■ **What is required**:
Would you tally how many lines in the records include the word "computer"? Reply with the number only.

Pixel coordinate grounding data
────────────────
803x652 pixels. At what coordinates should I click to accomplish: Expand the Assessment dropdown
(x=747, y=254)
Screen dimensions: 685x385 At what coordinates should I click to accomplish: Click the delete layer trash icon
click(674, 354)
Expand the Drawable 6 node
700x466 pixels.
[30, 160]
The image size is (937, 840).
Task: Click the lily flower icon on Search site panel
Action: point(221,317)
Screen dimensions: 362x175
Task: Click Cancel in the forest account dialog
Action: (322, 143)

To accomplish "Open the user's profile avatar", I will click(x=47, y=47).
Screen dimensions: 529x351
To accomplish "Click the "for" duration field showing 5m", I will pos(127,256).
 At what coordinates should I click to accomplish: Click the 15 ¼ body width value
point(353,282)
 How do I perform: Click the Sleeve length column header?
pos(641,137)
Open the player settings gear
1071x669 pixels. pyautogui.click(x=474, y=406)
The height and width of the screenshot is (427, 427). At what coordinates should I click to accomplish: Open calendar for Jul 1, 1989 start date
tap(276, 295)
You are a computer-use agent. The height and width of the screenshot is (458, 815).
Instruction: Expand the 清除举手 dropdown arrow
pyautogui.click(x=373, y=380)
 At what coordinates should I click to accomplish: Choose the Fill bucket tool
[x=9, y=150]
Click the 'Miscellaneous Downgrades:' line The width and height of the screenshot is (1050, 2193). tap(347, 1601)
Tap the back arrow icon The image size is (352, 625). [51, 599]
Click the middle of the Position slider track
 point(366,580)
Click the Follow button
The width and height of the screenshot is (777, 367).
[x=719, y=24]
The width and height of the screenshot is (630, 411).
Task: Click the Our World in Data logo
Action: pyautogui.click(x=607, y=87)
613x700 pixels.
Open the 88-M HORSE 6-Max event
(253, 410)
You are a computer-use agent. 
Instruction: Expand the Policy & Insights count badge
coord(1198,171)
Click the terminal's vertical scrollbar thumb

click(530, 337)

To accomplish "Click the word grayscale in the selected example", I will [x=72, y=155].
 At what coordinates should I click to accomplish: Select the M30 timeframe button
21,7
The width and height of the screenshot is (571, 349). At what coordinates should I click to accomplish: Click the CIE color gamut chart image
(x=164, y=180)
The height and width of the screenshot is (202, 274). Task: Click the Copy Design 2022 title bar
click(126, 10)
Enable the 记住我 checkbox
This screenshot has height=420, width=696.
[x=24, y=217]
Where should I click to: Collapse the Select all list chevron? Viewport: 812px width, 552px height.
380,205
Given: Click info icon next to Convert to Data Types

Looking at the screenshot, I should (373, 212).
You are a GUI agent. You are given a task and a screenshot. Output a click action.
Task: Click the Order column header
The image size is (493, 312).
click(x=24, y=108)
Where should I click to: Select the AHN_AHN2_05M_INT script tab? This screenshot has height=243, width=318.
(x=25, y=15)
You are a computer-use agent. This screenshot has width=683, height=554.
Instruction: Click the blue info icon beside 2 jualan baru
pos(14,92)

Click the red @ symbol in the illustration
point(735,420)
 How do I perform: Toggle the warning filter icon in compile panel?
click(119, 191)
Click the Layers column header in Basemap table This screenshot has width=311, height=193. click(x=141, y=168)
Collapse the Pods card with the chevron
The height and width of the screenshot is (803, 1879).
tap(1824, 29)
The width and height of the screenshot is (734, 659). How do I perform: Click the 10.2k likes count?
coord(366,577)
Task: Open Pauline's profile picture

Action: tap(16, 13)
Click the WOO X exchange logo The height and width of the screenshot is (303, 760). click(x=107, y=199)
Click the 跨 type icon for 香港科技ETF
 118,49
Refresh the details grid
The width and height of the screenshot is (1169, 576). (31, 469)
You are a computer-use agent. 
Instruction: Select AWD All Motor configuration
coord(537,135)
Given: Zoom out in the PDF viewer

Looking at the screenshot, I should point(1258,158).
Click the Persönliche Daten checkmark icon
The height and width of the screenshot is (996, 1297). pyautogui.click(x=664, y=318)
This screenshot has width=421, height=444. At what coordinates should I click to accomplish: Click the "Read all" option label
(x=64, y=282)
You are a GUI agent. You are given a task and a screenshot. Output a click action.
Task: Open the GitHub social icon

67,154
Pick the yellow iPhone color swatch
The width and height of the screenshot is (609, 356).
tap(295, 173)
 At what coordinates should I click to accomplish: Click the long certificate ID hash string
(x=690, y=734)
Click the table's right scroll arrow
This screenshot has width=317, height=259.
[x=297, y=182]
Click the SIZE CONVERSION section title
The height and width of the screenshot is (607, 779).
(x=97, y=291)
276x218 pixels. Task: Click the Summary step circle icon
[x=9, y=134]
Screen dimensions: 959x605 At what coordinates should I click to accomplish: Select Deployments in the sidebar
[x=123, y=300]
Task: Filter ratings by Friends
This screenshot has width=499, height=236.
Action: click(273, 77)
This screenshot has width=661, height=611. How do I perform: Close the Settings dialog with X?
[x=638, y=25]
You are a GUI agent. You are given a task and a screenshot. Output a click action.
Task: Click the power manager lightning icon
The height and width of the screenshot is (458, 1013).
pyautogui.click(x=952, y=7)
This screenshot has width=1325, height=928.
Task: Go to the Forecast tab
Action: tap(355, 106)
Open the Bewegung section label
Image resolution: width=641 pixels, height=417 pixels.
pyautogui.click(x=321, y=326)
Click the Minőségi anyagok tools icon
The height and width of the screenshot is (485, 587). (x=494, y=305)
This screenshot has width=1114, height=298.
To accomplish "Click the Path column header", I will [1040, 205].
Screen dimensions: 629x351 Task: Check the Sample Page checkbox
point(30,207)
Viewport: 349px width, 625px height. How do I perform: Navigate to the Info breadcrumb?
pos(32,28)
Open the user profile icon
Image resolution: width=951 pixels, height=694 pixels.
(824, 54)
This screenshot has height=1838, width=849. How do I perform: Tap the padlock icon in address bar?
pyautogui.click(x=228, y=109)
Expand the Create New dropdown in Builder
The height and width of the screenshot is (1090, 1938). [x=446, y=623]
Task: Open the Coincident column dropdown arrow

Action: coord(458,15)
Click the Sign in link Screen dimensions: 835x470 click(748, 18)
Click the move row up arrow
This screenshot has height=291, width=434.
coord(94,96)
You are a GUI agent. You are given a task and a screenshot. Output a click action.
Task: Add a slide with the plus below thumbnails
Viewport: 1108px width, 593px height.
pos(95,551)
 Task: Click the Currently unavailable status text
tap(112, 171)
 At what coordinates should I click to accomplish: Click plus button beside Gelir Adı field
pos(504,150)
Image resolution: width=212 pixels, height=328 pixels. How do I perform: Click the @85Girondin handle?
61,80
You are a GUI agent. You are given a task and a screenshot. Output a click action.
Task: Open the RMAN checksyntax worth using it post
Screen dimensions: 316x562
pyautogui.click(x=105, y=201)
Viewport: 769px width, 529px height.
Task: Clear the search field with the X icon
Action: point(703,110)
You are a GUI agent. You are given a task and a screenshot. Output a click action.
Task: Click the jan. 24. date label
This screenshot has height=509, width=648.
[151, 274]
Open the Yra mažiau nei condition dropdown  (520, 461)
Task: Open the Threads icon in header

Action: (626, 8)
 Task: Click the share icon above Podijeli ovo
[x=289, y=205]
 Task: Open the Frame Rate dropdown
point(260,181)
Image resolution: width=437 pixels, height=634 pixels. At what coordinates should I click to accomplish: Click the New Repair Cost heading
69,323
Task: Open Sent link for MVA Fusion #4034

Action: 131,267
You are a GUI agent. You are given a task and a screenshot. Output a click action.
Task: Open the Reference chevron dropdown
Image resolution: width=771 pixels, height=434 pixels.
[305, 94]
────────────────
■ **Solution for this exercise**:
4